The daily chart of the HUI index of unhedged gold stocks has just broken out to a new high as well, belatedly confirming the rally in the precious metals. These days the index is 'dragged up' by the metals, instead of leading them, which shows that there is a measure of disbelief in the market that current metal prices are going to stick – click for higher resolution.



A weekly chart of the HUI index with the longer term lateral support level indicated by the dotted blue line (same as the lowest lateral support line on the daily chart above) – click for higher resolution.



The HUI-gold ratio shows that the index has largely 'shadowed' the gold price over the past two years, but recently it has begun to slightly outperform. A decisive breakout in this ratio over its 2009 high would indicate a more extended period of outperformance of gold stocks vs. gold. We will see if it happens this time – note that in the very long term, gold stocks are in a downtrend vs. gold since at least the late 1960's – click for higher resolution.



The one precious metal that has closely mimicked silver's strong performance is palladium. The palladium market is very small and as such prone to exaggerated moves – especially as it is still expected to be in a primary deficit this year, which means that dwindling stock piles will have to be drawn down further.



Palladium, weekly. This metal's rally has rivaled silver's advance – note however, there is now a weekly MACD sell signal in force. Palladium's old high in futures contract terms about 10 years ago was $1,100. If a supply-demand shortage persists, it may revisit that level in the longer term – click for higher resolution.



We don't know how much higher the various commodities can go – certainly speculators continue to hold vast net long exposure in the futures markets, but this has so far not been an obstacle to the rally.  As we noted above, such rallies can easily become 'parabolic' in their final stages. All we know for certain is that risk in commodities is just as high if not higher than in the stock market. We are partial to precious metals as insurance against fiscal and monetary profligacy, but the blow-off character of silver's rally suggests to us that the next correction in the sector is likely to be a major one. Caution is definitely advisable.


The Other Side of The Coin

Now we will take a look at the things that speculators tend to shun when the 'risk on' trade is in full bloom – namely the widely hated US dollar and the just as widely despised bond market. We are also going to look at the indicators that tell us that the commercial banking system is still unlikely to be prepared to inflate credit and money once the Fed pauses with quantitative easing. This in turn should put a brake on all sorts of bubble activities (i.e., economic activities that would not be undertaken without the support from monetary pumping). We are therefore quite confident that there will eventually be a 'QE3' – at least as long Ben Bernanke and his allies are manning the board of governors at the Fed.



The US dollar index, daily. The Fed has certainly succeeded in devaluing the dollar, but we note a growing divergence between lower price lows and higher MACD lows. Such divergences often precede (but don't guarantee) a trend reversal – click for higher resolution.



A weekly chart of the US dollar index shows it is once again approaching an important area of support that has marked a low in 2009. If this support breaks, the 2008 low will come into view. The 2008 low represents the final bastion of chart support – click for higher resolution.

**Dataset section:**
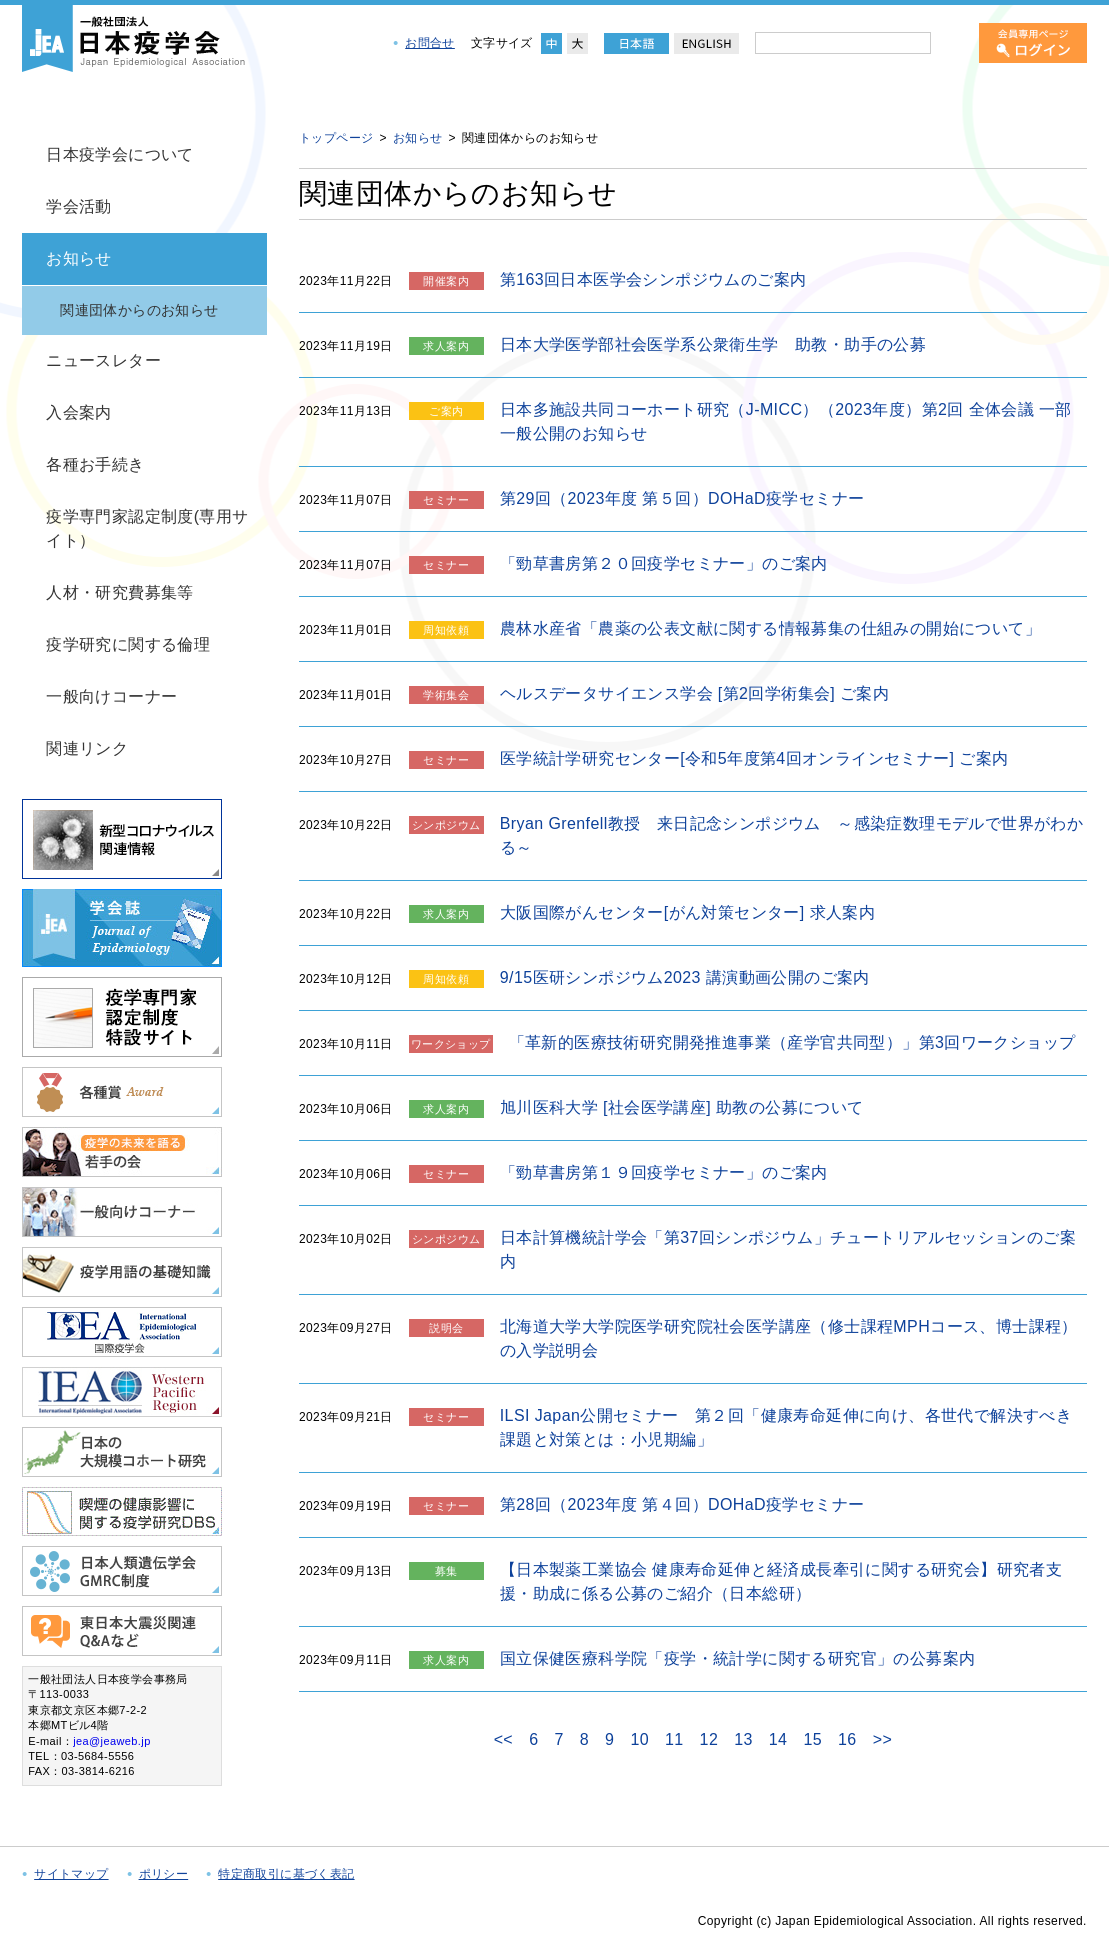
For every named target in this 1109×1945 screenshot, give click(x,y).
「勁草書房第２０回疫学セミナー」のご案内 (664, 563)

**Directives:**
[a] Return the passage of the market commentary starting at "The HUI-gold ratio" and ending at "drawn down further.".
[b] According to the market commentary, what was palladium's old high in futures contract terms about 10 years ago?
Answer from the market commentary only, not from the data.

**Answers for the tasks:**
[a]
The HUI-gold ratio shows that the index has largely 'shadowed' the gold price over the past two years, but recently it has begun to slightly outperform. A decisive breakout in this ratio over its 2009 high would indicate a more extended period of outperformance of gold stocks vs. gold. We will see if it happens this time – note that in the very long term, gold stocks are in a downtrend vs. gold since at least the late 1960's – click for higher resolution.



The one precious metal that has closely mimicked silver's strong performance is palladium. The palladium market is very small and as such prone to exaggerated moves – especially as it is still expected to be in a primary deficit this year, which means that dwindling stock piles will have to be drawn down further.

[b] $1,100